In einem neuen Bericht stellte die Afghanistan Study Group, ein überparteiliches Gremium, das vom Kongress beauftragt wurde, das unter der Trump-Regierung geschlossene Friedensabkommen vom Februar 2020 zu prüfen, fest, dass der Truppenabzug auf einem strengen Zeitplan basiert und nicht darauf, wie gut die Taliban sich an das Abkommen halten Gewalt reduzieren und Sicherheit verbessern, die Stabilität des Landes und einen möglichen Bürgerkrieg riskieren, sobald sich die internationalen Streitkräfte zurückziehen.

„Ein überstürzter Rückzug aus Afghanistan ist derzeit nicht im besten Interesse von irgendjemandem“, sagte General Joseph F. Dunford Jr., ein pensionierter Vier-Sterne-Marinegeneral, ehemaliger Oberbefehlshaber des Landes und ehemaliger Vorsitzender der Joint Chiefs of Staff. die geholfen haben, die Kommission zu leiten.

Kelly A. Ayotte, ein ehemaliger republikanischer Senator aus New Hampshire und ein weiterer Leiter der Kommission, sagte, dass die Gruppe nicht wolle, dass der Krieg auf unbestimmte Zeit andauere, und nicht argumentiere, dass die Truppen langfristig bleiben würden.

„Es geht nicht darum, ob wir gehen, sondern wie wir gehen“, sagte sie bei einem Treffen mit Reportern.

Die Biden-Administration steht vor einem frühen Entscheidungspunkt in ihrer Afghanistan-Politik.
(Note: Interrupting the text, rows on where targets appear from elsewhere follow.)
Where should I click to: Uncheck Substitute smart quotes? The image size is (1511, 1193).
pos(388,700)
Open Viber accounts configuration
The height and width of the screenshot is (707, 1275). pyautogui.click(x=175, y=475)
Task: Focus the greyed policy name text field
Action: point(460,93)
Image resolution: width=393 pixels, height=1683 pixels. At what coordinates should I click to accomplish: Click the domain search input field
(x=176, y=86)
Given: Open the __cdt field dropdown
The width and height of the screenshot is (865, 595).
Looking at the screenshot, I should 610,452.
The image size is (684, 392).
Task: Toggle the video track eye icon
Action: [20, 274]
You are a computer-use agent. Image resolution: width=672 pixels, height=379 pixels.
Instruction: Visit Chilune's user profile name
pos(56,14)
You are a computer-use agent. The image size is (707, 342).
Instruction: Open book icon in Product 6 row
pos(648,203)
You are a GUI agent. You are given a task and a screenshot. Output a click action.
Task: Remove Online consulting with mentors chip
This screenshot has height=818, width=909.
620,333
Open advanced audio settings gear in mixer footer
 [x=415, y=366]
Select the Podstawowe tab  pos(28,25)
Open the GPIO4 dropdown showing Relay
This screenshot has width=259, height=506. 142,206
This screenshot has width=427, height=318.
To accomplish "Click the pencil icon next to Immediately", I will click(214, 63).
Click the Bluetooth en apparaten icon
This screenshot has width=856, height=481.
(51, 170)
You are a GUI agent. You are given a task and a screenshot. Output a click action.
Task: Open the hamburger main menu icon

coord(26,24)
Später in diesem Monat werden verbündete Verteidigungsminister, darunter Verteidigungsminister Lloyd J. Austin III, in Brüssel zusammenkommen, um die Zukunft der NATO-Mission in Afghanistan zu erörtern. Die Verbündeten der North Atlantic Treaty Organization, die ihr eigenes Engagement für das Land abwägen, erwarten, dass die Biden-Regierung ihre Pläne für die amerikanischen Streitkräfte in den nächsten Wochen klarstellen wird.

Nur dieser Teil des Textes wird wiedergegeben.